The motions were beaten by votes of 47-30, with nine abstentions, after Finance Minister Levi Eshkol, as spokesman for the Government, requested their rejection. He asserted that the only criterion to be applied is whether the visit–scheduled to start next Sunday–“will help Israel in its need to obtain support for its security.”

The motions, placed by the Knesset presidium on the immediate agenda because of their urgency, had been introduced by Menahem Beigin for the Herut party, by Israel Barzilai for Mapam, and by Shmuel Mikunis, of the Communist party.
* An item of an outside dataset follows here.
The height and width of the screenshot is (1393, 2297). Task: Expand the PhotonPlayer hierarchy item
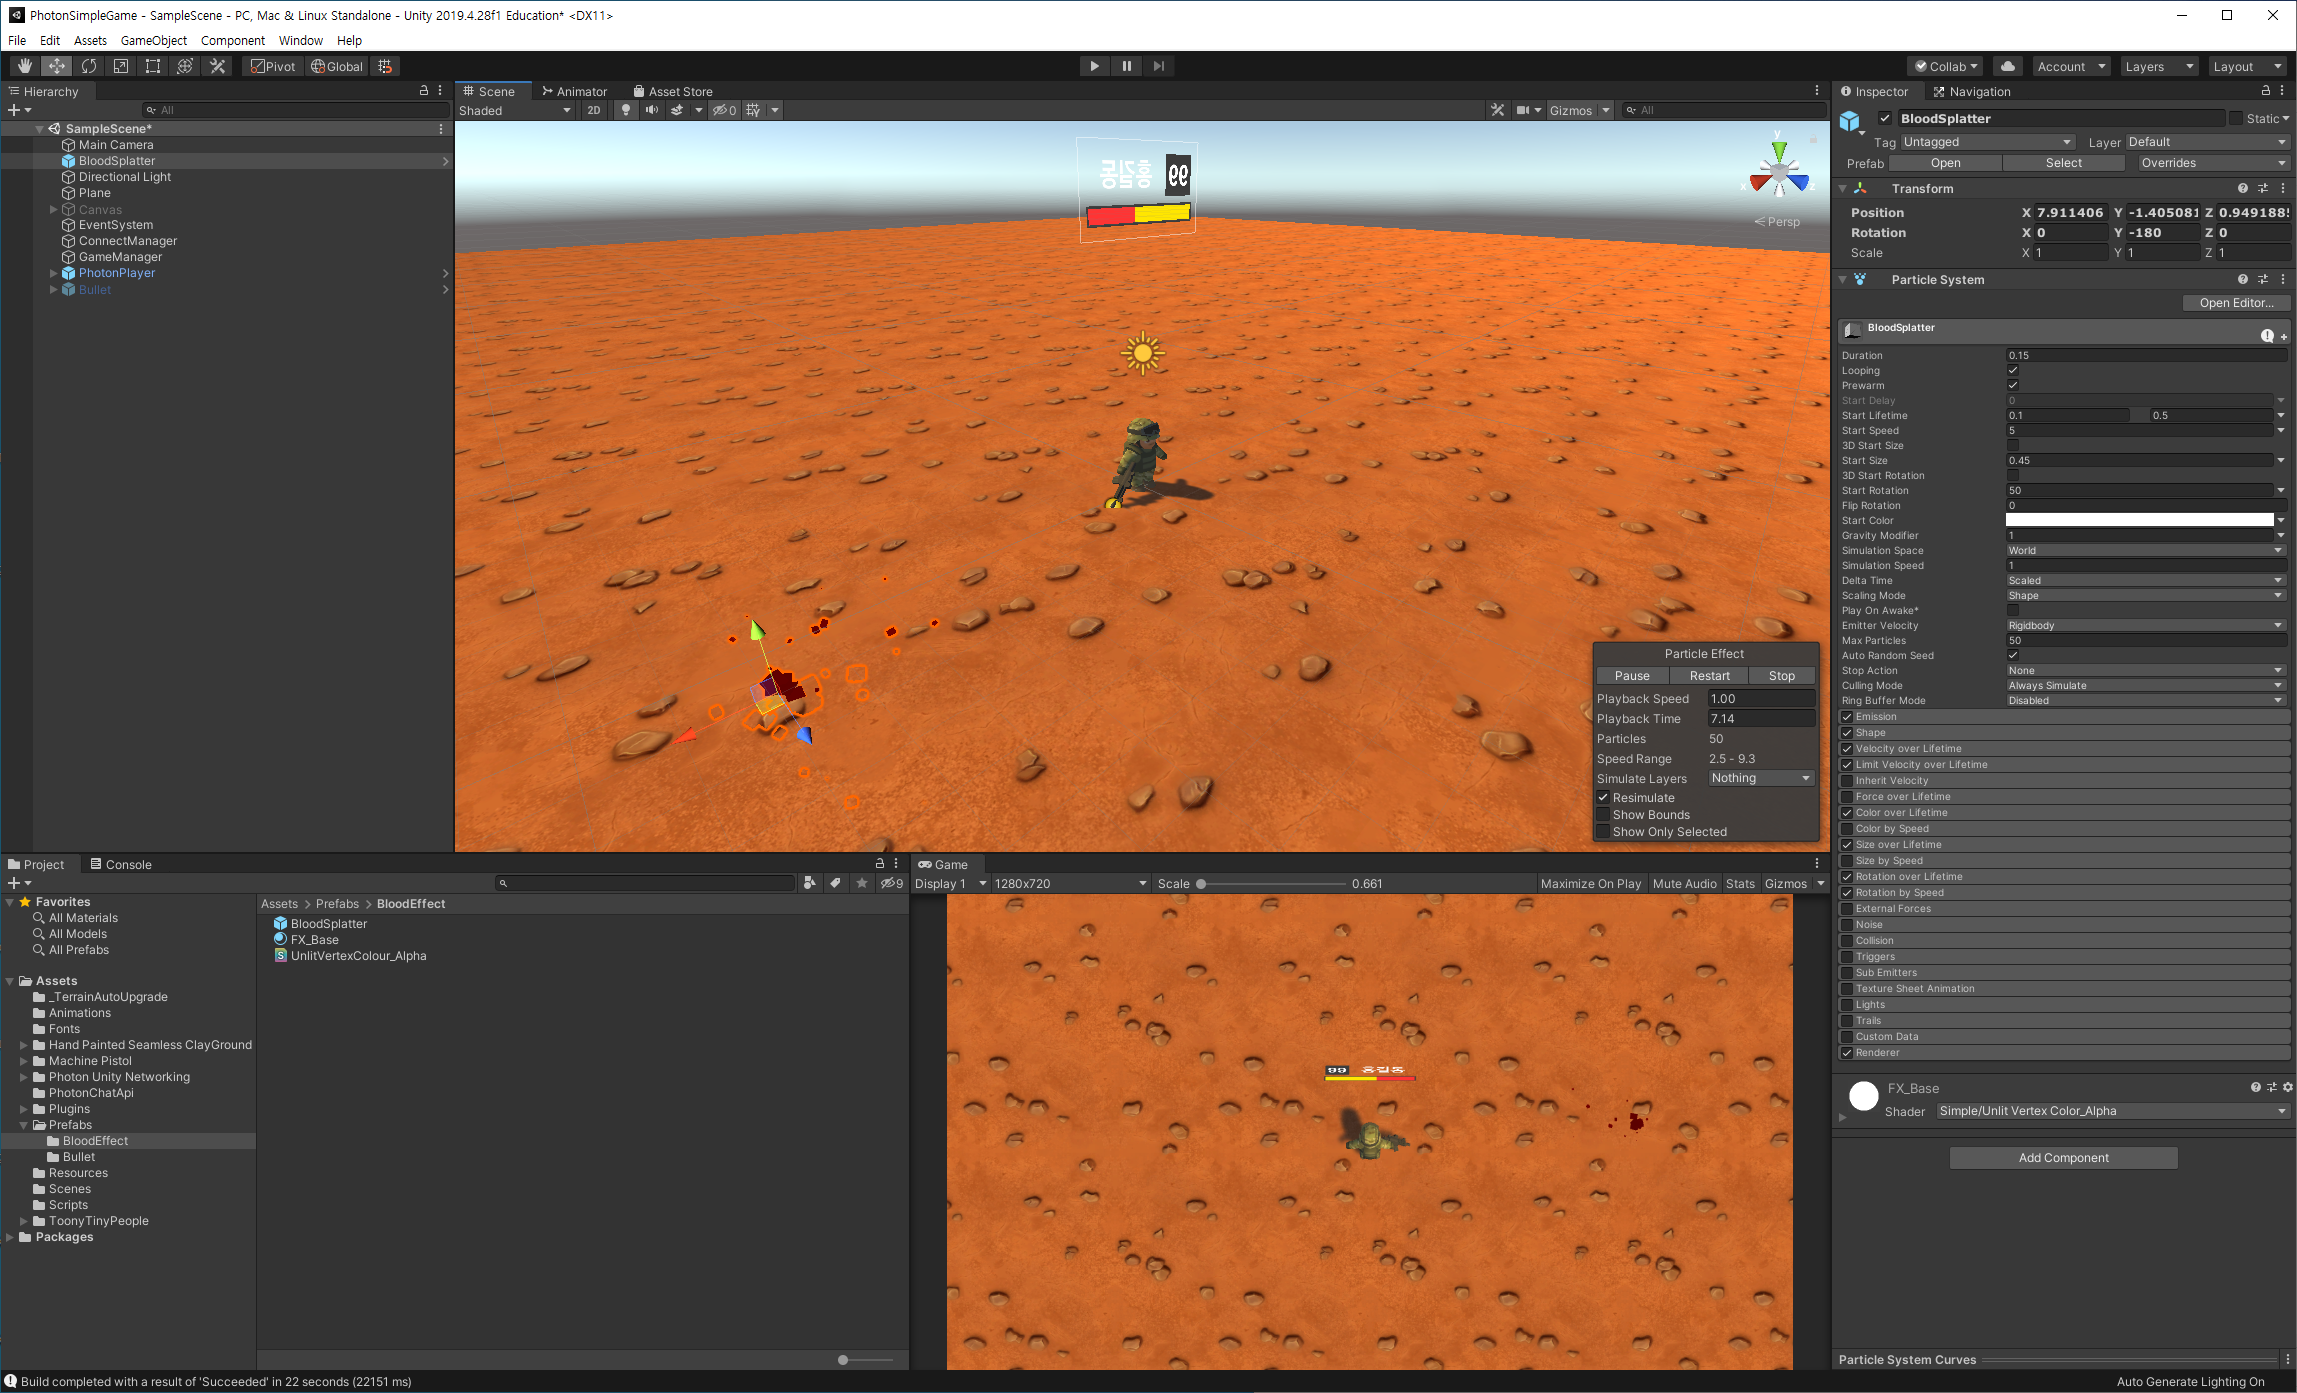click(53, 273)
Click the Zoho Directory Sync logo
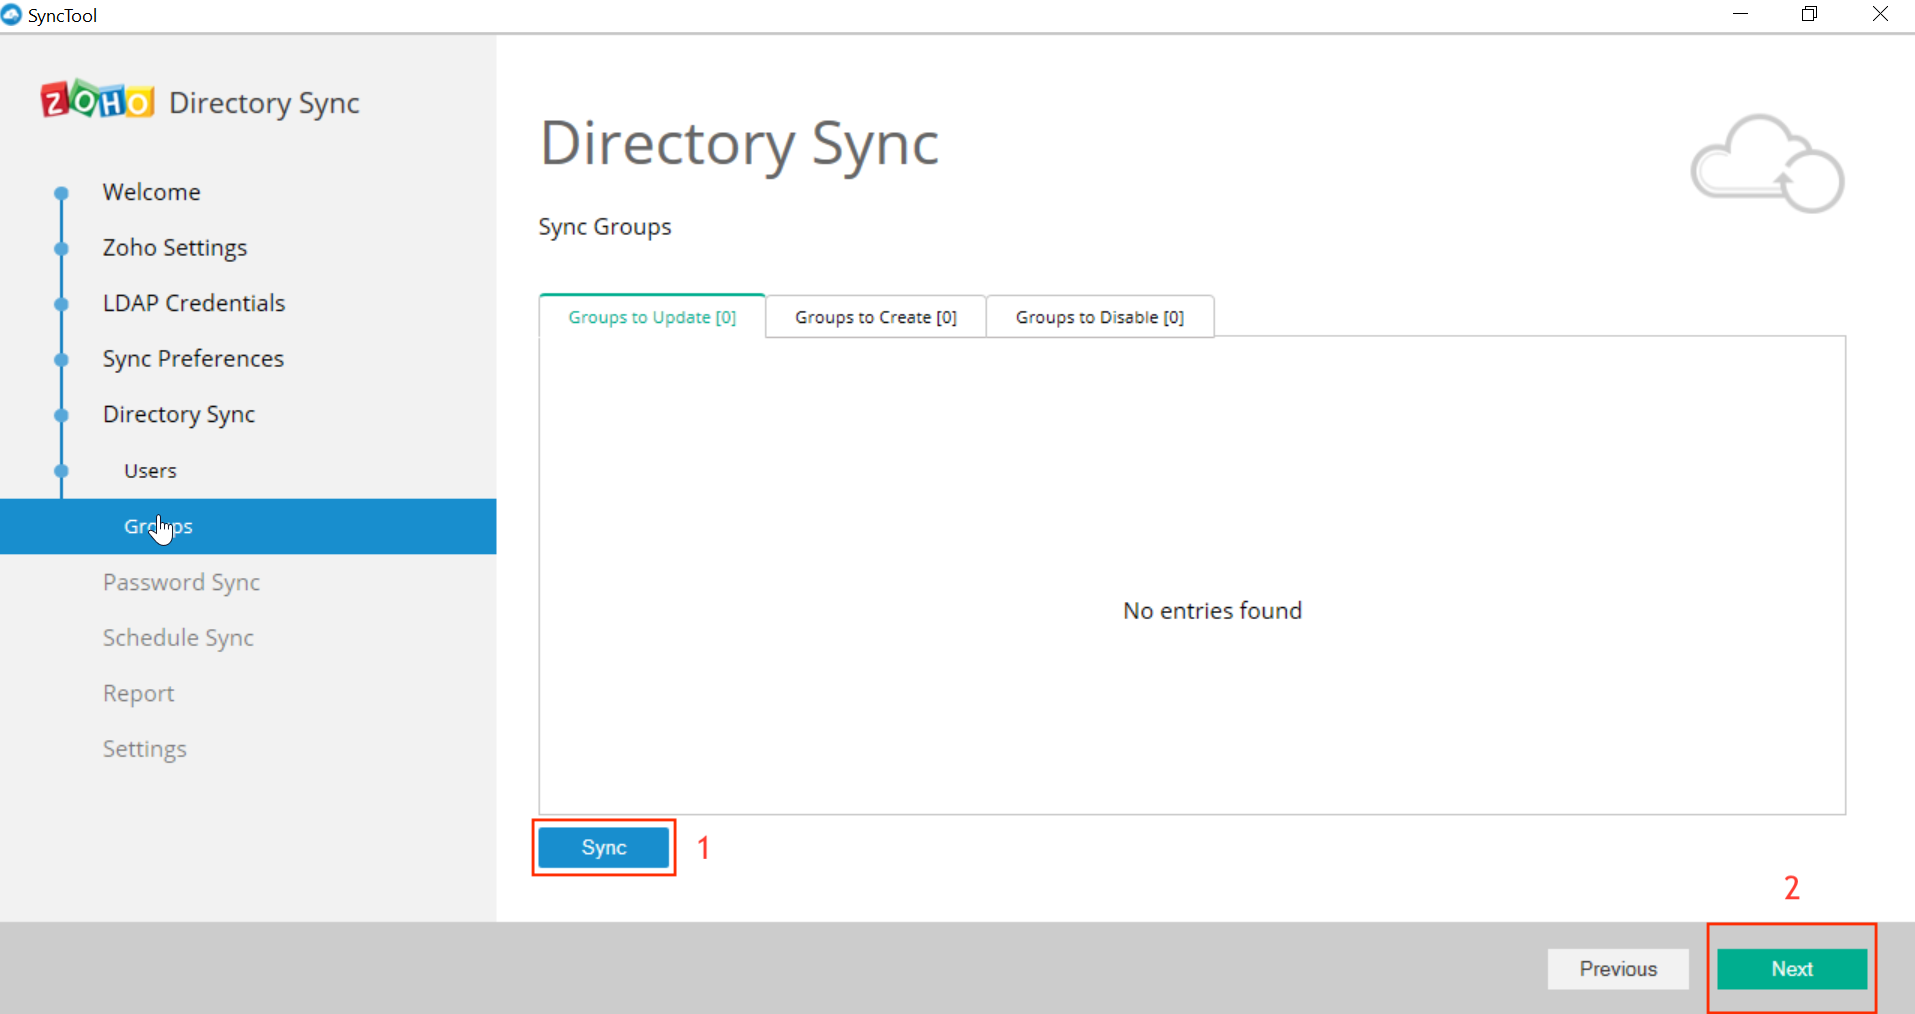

These three parties voted for a full-scale debate, while the Ahdut Avodah, which is a member of the Government coalition, and the Liberal party abstained.

Each of the opponents of the proposed Strauss visit insisted that the invitation extended to him violated a decision taken by the Knesset last March, when it voted unanimously that the German Government is responsible for the work being done in Cairo now by German scientists engaged in the development of nonconventional weapons intended for use against Israel.


Mr. Beigin told the House that Dr. Strauss should cancel his projected visit to Israel “as a humanitarian duty.” He said Dr. Strauss, as Bonn’s Minister of Defense, knew about the German scientists and technicians who went to Egypt, and said “Strauss knows that his visit will create deep controversy both in Israel and among Jewry, and cause great injury to the people in Israel, whether a majority or a minority.”

Mr. Mikunis described the Strauss visit as “an irritant to the Soviet Union,” asking how the Strauss invitation squared with the recent assertion by Prime Minister David Ben Gurion, who had requested Joint guarantees of Israel’s security from both the Soviet Union and the United States.

Mr. Barzilai said that Mr. Strauss “personified the renewed German militarism.” He charged that European Socialism, in Germany itself as well as in Britain and France, regarded Strauss as “anti-democratic and dangerous.”


In reply to the Government’s critics, Mr. Eshkol intimated that Dr. Strauss’ visit may be linked with efforts for possible sanctions by the Bonn Government against the German scientists and technicians employed by Egypt. He told the House that Dr. Strauss had, in the past, “aided Israel on many occasions in circumstances that cannot be disclosed here.”

“Relations between Bonn and Israel,” he said, “exist on various levels.” He recalled that France had invited both Dr. Strauss and West German Chancellor Konrad Adenauer, adding: “Undoubtedly, we want continuing good relations with France.” He implied that the desire for good relations with France was also a factor in the invitation to Dr. Strauss here, and assured the Knesset: “Strauss is against the activity of the Germans in Egypt.”